# Description of the task
Please output the data exactly, without omitting anything.

-------- Exercise data

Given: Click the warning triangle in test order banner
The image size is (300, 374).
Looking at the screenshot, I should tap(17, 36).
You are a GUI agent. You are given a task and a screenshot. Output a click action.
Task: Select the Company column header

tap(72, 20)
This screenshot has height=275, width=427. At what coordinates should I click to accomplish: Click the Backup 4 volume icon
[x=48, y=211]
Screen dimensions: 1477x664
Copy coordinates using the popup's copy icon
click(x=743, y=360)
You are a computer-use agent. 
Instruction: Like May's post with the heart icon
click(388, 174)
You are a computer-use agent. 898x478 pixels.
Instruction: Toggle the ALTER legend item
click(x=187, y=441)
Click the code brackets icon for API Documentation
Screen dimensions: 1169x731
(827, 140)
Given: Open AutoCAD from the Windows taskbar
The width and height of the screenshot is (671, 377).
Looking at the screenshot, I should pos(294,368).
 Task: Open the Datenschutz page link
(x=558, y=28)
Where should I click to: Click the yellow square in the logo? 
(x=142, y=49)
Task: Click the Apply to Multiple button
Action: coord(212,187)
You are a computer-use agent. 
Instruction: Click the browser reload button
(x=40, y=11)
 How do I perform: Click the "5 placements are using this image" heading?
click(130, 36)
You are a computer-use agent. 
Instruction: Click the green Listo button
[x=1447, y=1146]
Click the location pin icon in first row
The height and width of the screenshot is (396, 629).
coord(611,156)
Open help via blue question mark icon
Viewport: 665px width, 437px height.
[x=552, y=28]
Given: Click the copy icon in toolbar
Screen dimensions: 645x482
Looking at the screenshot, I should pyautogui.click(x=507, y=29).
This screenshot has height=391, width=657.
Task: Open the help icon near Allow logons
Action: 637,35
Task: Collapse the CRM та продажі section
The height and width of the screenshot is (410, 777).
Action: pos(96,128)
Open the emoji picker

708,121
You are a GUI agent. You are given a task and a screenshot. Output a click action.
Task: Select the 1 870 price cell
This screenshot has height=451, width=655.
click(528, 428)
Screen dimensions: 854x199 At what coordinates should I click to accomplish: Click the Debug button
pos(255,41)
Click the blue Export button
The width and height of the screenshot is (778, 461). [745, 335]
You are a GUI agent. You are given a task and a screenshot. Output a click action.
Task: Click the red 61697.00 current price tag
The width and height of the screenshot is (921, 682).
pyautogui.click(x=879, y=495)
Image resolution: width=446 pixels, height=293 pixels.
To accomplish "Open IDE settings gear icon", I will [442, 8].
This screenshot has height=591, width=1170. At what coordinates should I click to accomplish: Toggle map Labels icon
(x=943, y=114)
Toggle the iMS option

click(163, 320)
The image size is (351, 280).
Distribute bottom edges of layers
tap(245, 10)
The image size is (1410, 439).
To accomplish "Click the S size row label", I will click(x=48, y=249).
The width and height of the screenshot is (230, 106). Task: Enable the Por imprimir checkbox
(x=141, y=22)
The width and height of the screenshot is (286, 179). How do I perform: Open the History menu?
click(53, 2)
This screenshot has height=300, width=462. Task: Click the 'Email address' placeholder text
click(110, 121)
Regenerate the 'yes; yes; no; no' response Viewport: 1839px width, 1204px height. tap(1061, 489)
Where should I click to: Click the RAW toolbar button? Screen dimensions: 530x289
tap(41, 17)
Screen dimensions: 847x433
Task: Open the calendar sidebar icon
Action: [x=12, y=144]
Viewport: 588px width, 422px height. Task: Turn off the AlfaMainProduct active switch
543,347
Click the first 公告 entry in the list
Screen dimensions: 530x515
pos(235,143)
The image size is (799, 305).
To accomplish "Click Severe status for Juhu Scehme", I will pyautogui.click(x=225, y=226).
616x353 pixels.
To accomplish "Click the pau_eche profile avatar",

----------------

# Output for this exercise
Given: Click the warning triangle in test order banner
The image size is (300, 374).
Looking at the screenshot, I should tap(17, 36).
You are a GUI agent. You are given a task and a screenshot. Output a click action.
Task: Select the Company column header

tap(72, 20)
This screenshot has height=275, width=427. At what coordinates should I click to accomplish: Click the Backup 4 volume icon
[x=48, y=211]
Screen dimensions: 1477x664
Copy coordinates using the popup's copy icon
click(x=743, y=360)
You are a computer-use agent. 
Instruction: Like May's post with the heart icon
click(388, 174)
You are a computer-use agent. 898x478 pixels.
Instruction: Toggle the ALTER legend item
click(x=187, y=441)
Click the code brackets icon for API Documentation
Screen dimensions: 1169x731
(827, 140)
Given: Open AutoCAD from the Windows taskbar
The width and height of the screenshot is (671, 377).
Looking at the screenshot, I should pos(294,368).
 Task: Open the Datenschutz page link
(x=558, y=28)
Where should I click to: Click the yellow square in the logo? 
(x=142, y=49)
Task: Click the Apply to Multiple button
Action: coord(212,187)
You are a computer-use agent. 
Instruction: Click the browser reload button
(x=40, y=11)
 How do I perform: Click the "5 placements are using this image" heading?
click(130, 36)
You are a computer-use agent. 
Instruction: Click the green Listo button
[x=1447, y=1146]
Click the location pin icon in first row
The height and width of the screenshot is (396, 629).
coord(611,156)
Open help via blue question mark icon
Viewport: 665px width, 437px height.
[x=552, y=28]
Given: Click the copy icon in toolbar
Screen dimensions: 645x482
Looking at the screenshot, I should pyautogui.click(x=507, y=29).
This screenshot has height=391, width=657.
Task: Open the help icon near Allow logons
Action: 637,35
Task: Collapse the CRM та продажі section
The height and width of the screenshot is (410, 777).
Action: pos(96,128)
Open the emoji picker

708,121
You are a GUI agent. You are given a task and a screenshot. Output a click action.
Task: Select the 1 870 price cell
This screenshot has height=451, width=655.
click(528, 428)
Screen dimensions: 854x199 At what coordinates should I click to accomplish: Click the Debug button
pos(255,41)
Click the blue Export button
The width and height of the screenshot is (778, 461). [745, 335]
You are a GUI agent. You are given a task and a screenshot. Output a click action.
Task: Click the red 61697.00 current price tag
The width and height of the screenshot is (921, 682).
pyautogui.click(x=879, y=495)
Image resolution: width=446 pixels, height=293 pixels.
To accomplish "Open IDE settings gear icon", I will [442, 8].
This screenshot has height=591, width=1170. At what coordinates should I click to accomplish: Toggle map Labels icon
(x=943, y=114)
Toggle the iMS option

click(163, 320)
The image size is (351, 280).
Distribute bottom edges of layers
tap(245, 10)
The image size is (1410, 439).
To accomplish "Click the S size row label", I will click(x=48, y=249).
The width and height of the screenshot is (230, 106). Task: Enable the Por imprimir checkbox
(x=141, y=22)
The width and height of the screenshot is (286, 179). How do I perform: Open the History menu?
click(53, 2)
This screenshot has height=300, width=462. Task: Click the 'Email address' placeholder text
click(110, 121)
Regenerate the 'yes; yes; no; no' response Viewport: 1839px width, 1204px height. tap(1061, 489)
Where should I click to: Click the RAW toolbar button? Screen dimensions: 530x289
tap(41, 17)
Screen dimensions: 847x433
Task: Open the calendar sidebar icon
Action: [x=12, y=144]
Viewport: 588px width, 422px height. Task: Turn off the AlfaMainProduct active switch
543,347
Click the first 公告 entry in the list
Screen dimensions: 530x515
pos(235,143)
The image size is (799, 305).
To accomplish "Click Severe status for Juhu Scehme", I will pyautogui.click(x=225, y=226).
616x353 pixels.
To accomplish "Click the pau_eche profile avatar",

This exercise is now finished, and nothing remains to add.